--- Stored data Enclosed Below ---

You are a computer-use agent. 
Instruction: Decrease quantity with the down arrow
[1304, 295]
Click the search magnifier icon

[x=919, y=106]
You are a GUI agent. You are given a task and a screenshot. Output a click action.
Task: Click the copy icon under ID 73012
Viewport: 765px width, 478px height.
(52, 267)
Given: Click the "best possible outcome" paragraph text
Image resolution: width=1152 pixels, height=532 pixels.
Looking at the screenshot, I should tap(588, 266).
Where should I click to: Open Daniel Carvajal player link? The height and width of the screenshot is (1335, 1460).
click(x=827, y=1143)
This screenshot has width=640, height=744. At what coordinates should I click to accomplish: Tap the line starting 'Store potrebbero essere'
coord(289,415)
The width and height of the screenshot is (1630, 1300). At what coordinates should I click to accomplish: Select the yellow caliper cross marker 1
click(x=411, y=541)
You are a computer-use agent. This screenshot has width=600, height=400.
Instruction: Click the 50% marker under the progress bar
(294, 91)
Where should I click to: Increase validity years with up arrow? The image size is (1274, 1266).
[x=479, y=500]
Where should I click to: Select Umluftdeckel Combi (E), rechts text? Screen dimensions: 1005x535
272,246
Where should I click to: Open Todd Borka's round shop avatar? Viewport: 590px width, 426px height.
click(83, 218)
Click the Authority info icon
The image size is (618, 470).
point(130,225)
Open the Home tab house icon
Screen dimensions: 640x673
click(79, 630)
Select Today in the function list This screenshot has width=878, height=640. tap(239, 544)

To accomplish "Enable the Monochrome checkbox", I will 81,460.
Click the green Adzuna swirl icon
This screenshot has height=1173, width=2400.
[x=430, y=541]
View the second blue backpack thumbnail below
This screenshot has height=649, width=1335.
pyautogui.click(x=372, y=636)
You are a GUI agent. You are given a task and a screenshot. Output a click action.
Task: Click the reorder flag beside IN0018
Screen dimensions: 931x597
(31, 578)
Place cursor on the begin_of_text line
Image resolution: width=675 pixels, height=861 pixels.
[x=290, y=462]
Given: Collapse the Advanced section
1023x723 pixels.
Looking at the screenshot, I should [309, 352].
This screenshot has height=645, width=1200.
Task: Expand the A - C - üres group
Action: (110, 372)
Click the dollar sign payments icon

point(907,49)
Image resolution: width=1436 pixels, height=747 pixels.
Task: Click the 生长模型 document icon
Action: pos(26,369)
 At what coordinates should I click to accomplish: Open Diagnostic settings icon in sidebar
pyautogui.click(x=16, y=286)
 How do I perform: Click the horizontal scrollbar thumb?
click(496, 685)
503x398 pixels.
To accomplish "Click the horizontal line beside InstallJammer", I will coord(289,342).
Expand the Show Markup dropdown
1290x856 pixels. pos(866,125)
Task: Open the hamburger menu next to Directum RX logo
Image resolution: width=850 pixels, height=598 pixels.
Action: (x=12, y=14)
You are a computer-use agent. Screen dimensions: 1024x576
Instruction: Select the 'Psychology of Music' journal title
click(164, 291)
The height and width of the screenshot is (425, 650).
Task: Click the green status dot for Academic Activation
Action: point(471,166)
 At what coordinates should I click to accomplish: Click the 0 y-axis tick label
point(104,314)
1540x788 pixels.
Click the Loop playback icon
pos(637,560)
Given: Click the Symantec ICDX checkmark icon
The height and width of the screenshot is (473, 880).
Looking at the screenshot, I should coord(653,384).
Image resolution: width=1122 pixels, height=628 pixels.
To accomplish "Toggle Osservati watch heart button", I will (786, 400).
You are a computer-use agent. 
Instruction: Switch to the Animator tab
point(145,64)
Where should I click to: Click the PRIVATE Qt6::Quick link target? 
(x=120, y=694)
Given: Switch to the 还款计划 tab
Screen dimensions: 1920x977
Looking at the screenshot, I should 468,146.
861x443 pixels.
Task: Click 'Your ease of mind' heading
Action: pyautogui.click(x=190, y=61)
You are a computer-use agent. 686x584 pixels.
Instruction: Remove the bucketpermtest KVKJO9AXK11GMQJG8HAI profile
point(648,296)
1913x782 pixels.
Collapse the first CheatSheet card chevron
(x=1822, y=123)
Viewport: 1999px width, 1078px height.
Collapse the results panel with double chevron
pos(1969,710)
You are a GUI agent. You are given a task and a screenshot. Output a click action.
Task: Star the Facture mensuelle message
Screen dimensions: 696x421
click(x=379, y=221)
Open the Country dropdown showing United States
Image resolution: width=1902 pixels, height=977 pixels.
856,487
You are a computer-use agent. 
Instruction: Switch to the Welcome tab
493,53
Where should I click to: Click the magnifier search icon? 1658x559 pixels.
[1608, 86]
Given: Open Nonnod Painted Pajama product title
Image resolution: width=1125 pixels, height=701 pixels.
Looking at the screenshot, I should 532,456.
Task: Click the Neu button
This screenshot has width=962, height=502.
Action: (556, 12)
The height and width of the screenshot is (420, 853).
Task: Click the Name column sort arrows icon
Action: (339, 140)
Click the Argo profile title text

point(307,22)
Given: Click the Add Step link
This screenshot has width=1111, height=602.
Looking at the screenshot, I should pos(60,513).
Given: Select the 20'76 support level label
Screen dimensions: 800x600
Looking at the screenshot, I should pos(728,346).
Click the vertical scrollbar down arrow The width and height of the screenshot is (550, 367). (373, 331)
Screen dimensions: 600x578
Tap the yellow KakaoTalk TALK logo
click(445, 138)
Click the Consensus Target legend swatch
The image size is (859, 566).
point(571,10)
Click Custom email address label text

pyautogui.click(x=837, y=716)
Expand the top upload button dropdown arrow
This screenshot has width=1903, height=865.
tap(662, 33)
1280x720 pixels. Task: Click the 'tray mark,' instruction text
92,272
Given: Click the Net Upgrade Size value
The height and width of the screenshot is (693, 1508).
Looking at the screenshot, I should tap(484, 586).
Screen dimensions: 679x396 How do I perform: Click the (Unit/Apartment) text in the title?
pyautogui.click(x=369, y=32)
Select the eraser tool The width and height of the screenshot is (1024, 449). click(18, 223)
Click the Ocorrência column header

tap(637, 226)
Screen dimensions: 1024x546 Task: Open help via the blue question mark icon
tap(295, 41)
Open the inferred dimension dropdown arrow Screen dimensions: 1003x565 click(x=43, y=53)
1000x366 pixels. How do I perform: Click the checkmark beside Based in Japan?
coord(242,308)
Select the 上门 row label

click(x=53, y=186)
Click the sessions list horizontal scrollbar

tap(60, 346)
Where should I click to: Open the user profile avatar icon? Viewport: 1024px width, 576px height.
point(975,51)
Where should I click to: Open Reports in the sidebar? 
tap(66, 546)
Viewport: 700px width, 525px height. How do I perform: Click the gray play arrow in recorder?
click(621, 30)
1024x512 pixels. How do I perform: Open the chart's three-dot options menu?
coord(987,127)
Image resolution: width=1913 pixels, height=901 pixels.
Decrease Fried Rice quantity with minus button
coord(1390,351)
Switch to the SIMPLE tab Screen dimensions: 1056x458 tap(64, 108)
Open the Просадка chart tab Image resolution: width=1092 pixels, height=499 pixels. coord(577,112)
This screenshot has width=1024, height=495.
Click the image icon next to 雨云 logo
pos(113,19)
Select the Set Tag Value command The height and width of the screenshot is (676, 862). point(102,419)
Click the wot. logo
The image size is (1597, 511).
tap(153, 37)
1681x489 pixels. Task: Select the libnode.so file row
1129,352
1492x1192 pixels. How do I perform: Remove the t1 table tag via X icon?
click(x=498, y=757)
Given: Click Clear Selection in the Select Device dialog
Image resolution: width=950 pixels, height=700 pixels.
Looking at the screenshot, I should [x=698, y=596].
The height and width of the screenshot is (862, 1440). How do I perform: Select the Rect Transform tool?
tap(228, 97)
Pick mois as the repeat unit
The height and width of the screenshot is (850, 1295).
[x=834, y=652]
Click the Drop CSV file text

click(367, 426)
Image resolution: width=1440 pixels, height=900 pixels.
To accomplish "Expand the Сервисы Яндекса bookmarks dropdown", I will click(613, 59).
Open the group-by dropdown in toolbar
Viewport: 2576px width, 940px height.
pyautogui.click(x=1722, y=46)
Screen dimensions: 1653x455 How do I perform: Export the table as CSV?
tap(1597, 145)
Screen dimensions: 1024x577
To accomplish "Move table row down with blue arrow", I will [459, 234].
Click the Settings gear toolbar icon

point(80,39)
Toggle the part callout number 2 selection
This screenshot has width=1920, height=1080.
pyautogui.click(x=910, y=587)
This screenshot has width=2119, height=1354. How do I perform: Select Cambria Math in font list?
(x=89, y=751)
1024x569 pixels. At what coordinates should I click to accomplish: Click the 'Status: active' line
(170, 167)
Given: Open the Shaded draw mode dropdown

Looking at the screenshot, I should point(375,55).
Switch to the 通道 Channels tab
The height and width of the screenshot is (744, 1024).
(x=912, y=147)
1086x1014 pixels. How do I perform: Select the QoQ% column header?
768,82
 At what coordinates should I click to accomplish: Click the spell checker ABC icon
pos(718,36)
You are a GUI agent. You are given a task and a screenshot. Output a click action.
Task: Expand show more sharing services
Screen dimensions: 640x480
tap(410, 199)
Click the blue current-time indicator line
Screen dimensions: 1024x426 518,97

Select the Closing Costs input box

--- End of Enclosed Stored data ---

What is expected → Where a line of the records includes "Toggle", copy it.

Exercise result →
To accomplish "Toggle Osservati watch heart button", I will (786, 400).
Toggle the part callout number 2 selection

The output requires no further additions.